Si alguien quiere hacer miserable su existencia, solo tiene que tratar de ganarse la salvación por medio de sus obras. Esto es caer en la más abyecta esclavitud, pues nos lleva a vivir esclavos de la culpa, la frustración, la comparación constante, la envidia y el juicio como estilo de vida. Si no me crees, pregúntaselo al fariseo que fue al Templo a orar y se encontró con el publicano, o al joven rico que guardaba toda la ley, pero no se sentía salvo.
Pablo, que había sido fariseo, deseaba que los creyentes de Corinto fueran libres de esa esclavitud, por lo que les recordó que donde está el Espíritu del Señor, allí es donde hay libertad. Esto significa que Jesús vino a hacer a las personas verdaderamente libres, puesto que después de su partida de este mundo dejó con nosotros su Espíritu.

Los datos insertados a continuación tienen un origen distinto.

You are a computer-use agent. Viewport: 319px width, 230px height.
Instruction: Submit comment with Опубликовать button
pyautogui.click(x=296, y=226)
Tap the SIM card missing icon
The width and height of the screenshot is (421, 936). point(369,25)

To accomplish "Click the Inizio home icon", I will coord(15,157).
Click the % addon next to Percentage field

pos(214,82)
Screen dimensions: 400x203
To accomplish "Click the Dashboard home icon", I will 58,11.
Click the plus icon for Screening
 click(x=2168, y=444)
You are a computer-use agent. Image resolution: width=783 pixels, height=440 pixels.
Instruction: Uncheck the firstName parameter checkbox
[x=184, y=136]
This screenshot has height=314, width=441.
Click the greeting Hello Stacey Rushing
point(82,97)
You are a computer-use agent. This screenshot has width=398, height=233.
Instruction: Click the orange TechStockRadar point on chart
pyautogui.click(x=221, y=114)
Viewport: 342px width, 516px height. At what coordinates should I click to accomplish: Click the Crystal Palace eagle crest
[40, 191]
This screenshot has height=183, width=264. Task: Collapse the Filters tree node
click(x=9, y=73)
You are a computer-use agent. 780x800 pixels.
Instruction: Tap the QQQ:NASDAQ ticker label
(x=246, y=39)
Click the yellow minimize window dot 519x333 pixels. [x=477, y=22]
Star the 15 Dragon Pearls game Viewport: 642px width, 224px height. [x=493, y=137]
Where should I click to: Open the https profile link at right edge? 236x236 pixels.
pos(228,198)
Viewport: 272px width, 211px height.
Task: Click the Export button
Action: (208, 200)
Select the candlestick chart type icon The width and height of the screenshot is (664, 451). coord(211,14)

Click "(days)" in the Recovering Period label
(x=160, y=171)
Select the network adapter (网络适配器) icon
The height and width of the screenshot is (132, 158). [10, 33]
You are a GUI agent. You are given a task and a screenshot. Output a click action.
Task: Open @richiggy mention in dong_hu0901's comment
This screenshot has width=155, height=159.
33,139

El Espíritu Santo nos hace libres, en primer lugar, guiándonos a toda verdad. Tal como la misma Biblia indica: “Y conocerán la verdad, y la verdad los libertará” (Juan 8:32). El Espíritu nos hace libres al convencernos de pecado, de justicia y de juicio (Juan 16:8), de manera que ya no somos engañados por el enemigo al ignorar sus planes, y sabemos que Dios es nuestro único camino. El Espíritu nos hace libres al dar testimonio a nuestras mentes de que somos hijos de Dios (Rom. 8:16), de manera que no necesitamos tratar de ganar el afecto divino intentando hacer buenas obras. Esto nos libera de una vida de frustraciones e hipocresía. El Espíritu también nos hace libres concediéndonos dones con los cuales podemos servir a Dios y a los demás (lee 1 Cor. 12:1-31). Esto trae una sensación de utilidad y un sentido de pertenencia y propósito a la vida cristiana, y quedamos libres del pesimismo y el desánimo. Por supuesto, el Espíritu también nos hace libres al recordarnos que todo lo que somos y tenemos se lo debemos a la gracia de Dios, por tanto, no somos superiores ni inferiores a nadie, pues la misma gracia que nos ayuda a nosotros también lo hace con los demás. De esta manera soy libre del afán de rivalidad, envidia y venganza, así como de la dependencia enfermiza de otro ser humano.
Donde está el Espíritu del Señor, ahí hay libertad. Y esa libertad no es un pretexto para hacer lo malo, sino una oportunidad para servir a Dios.